Menu
Documentationbreadcrumb arrow Grafana Cloudbreadcrumb arrow Adaptive Telemetrybreadcrumb arrow Adaptive Tracesbreadcrumb arrow Review and apply recommendationsbreadcrumb arrow Investigate anomalies
Grafana Cloud

Note

Anomaly detection is currently in public preview. Grafana Labs offers limited support, and breaking changes might occur prior to the feature being made generally available.

Investigate anomalies

Adaptive Traces monitors your services for anomalies. When the system detects an anomaly, it temporarily samples relevant traces and surfaces them, allowing you to investigate problems you might not have known to look for.

How it works

  1. The system analyzes your past data to understand what “normal” looks like. For example, it learns the typical latency for a specific database query.
  2. It then monitors new, incoming traces for significant changes from that established baseline, like a sudden spike in latency.
  3. When a trace is identified as an anomaly (or an outlier), it is retained and not dropped by normal sampling. This allows you to investigate rare or intermittent issues that might otherwise be lost.
  4. A temporary sampling policy to capture relevant traces is created.

Your workflow

Anomaly detection integrates into your Adaptive Traces workflow to speed up troubleshooting.

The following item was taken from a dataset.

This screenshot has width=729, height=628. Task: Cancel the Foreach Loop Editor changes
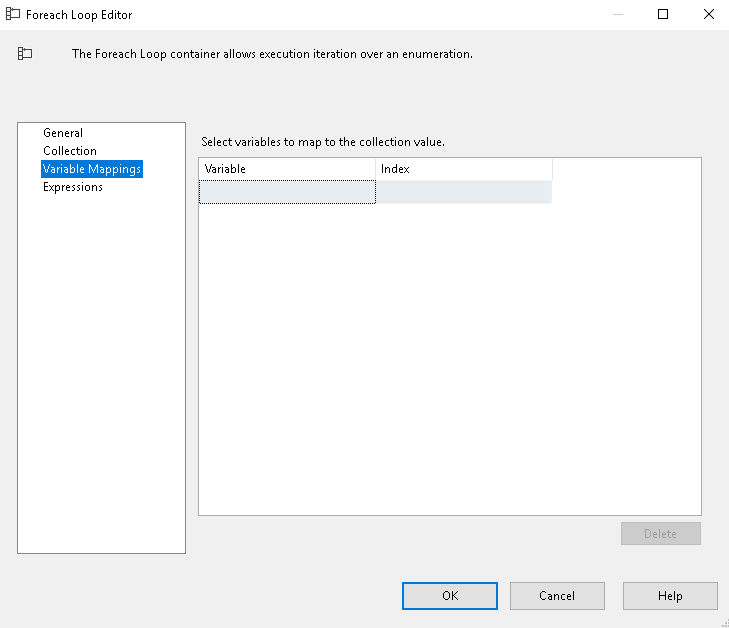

Automatic monitoring and control

Anomaly detection is enabled by default, so you get the benefit of automatic monitoring without any initial setup. The system is always on, analyzing your trace data in the background to find unusual patterns. However, you can it turn off on the Overview page.

Anomaly detection and investigation

When the system detects an anomaly—like a sudden spike in latency for a specific service—it appears in the UI as an auto-applied recommendation on the Overview page.

As long as it is still valid and hasn’t expired, it’s also listed on the Policies page.

Your first action is to expand the anomaly you want to examine. This takes you from a high-level overview to a more detailed view of what happened and which services were impacted.

Drilldown and analysis

From the investigation view, you can click Drilldown to instantly jump to the specific traces related to that anomaly within the exact time range the issue occurred. Instead of manually searching through thousands of traces, you are taken directly to the handful of examples that show the problematic behavior, allowing you to quickly find the root cause.

Review and investigate

Anomalies automatically detect unusual behavior in your trace data. Move from a high-level, automatically-detected anomaly directly to the specific traces needed to troubleshoot the issue, significantly reducing the time required to find the root cause and resolve issues faster.

Complete the following steps to investigate anomalies.

  1. Navigate to the Recommendations History on the Overview page to view any auto-applied recommendations.

    They are highlighted as auto-applied anomalies in the Recommendations History or in the Policies list as Anomaly detected.

  2. Expand the anomaly you want to examine.

    It shows what the system detected, where it occurred (service and span), when it happened (timestamps), along with details such as threshold, type, and expiration.

    From here you can edit or delete the policy, or drill down into the traces.

  3. To analyze the raw data, click Drilldown.

    A pre-filtered view opens that shows only the traces related to the anomaly, scoped to the exact time range when it occurred. Here you can move from high-level anomaly detection to the exact traces needed to investigate the root cause.

    From Drilldown, you can:

  • See anomaly patterns in charts such as span rate, error rate, and duration.

  • Group and filter traces by attributes (for example, service name, cluster, or environment).

  • Open the Traces tab to examine individual traces in detail.

Deactivate anomaly detection

To deactivate anomaly detection, uncheck the Anomaly recommendations are enabled checkbox on the Overview page.